ANZAC Day

Posted Friday, April 25, 2008, 4:41 PM

I clean forgot it was ANZAC Day today. That's what happens when you aren't working and every day is a day off. I went to the supermarket and noticed some of the shops were shut and there were young kids everywhere out of school, and I couldn't figure out why. Then I remembered! That would explain the no mail, and the no response from the help email I sent out this morning.

ANZAC Day, for the uninitiated, is the War Remembrance-type Day for the antipodes, the date being the commemoration of when, on April 25th 1915, the ANZAC troops (Australia and New Zealand Army Corps) were sent on a suicide mission at Gallipoli in Turkey. A poorly thought out attack, the troops had no shelter from the onslaught of Turkish enemy fire; they were completely exposed on a beachhead while the Turks were safely above them on the tops of cliffs and steep hills, able to pick off the ANZACs with ease. Over the extent of the Gallipoli campaign, tens of thousands of allied and enemy soldiers were slaughtered.

Now, this all took place over 90 years ago. Anybody who had fought in that campaign, or any part of WWI, have since died. The fear is that because of this we will forget what War means. But I have a problem with the way people, especially the Media, deals with war veterans and how we're supposed to react.

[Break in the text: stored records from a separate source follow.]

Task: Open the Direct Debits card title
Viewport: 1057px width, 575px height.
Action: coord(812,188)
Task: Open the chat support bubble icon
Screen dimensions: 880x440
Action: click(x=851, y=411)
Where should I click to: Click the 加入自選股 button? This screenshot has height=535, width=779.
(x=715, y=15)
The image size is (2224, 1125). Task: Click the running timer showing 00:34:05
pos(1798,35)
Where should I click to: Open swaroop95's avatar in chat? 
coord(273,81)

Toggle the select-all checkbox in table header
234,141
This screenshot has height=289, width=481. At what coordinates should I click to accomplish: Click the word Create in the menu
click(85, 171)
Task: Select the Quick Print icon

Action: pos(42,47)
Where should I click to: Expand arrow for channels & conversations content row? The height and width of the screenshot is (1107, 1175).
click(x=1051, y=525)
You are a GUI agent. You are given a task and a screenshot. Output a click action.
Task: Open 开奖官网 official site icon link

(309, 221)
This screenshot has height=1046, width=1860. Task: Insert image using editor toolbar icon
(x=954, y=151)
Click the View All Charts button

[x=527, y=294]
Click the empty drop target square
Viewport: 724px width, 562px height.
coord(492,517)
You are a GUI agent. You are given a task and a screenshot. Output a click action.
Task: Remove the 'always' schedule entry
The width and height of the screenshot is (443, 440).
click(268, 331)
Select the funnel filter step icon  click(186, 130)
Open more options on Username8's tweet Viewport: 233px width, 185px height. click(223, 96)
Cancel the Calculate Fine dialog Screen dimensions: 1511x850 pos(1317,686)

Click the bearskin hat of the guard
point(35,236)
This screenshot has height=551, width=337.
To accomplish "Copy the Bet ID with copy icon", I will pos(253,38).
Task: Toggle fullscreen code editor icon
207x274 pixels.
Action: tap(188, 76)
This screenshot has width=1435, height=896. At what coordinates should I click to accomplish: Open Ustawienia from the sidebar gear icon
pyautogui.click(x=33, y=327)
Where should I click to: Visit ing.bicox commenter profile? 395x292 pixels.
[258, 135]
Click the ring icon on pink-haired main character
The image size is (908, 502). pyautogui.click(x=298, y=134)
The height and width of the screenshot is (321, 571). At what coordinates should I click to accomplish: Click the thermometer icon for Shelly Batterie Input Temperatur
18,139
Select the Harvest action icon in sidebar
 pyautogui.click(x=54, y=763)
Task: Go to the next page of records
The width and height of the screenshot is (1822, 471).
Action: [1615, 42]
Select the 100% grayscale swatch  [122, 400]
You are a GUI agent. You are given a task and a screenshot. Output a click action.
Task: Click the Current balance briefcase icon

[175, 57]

Firstly, do we remember pre-WWI wars? The Boer War? The Maori Wars? The American War of Independence? No. Why not? Because they're history, not the present. Don't forget the wars happened, study them and learn from them. But we can't "remember" people and events we never had anything to do with.

We've had tons of wars since then, the most significant being WWII, and there are still thousands of living survivors of that conflict. Korea, Vietnam, the first Gulf War, and the recent Afghanistan and Iraq conflicts, are all plenty enough to be respectful (and angry) towards.

War, being the stupid meaningless slaughter of millions that it is, is not really what we should be respecting, anyway. It's the disgusting way that innocent lives are lost in their midsts.

So, Media, and others: Stop asking me to "remember those who fought in the wars" when I have never known anyone who did. Stop being sad when a soldier who survived a war of nearly 100 years past dies, because he lived a long and fruitful life beyond the war itself, and that's a good thing, something to admire. And stop telling me how I should feel about the madness that is killing other people for governmental gain.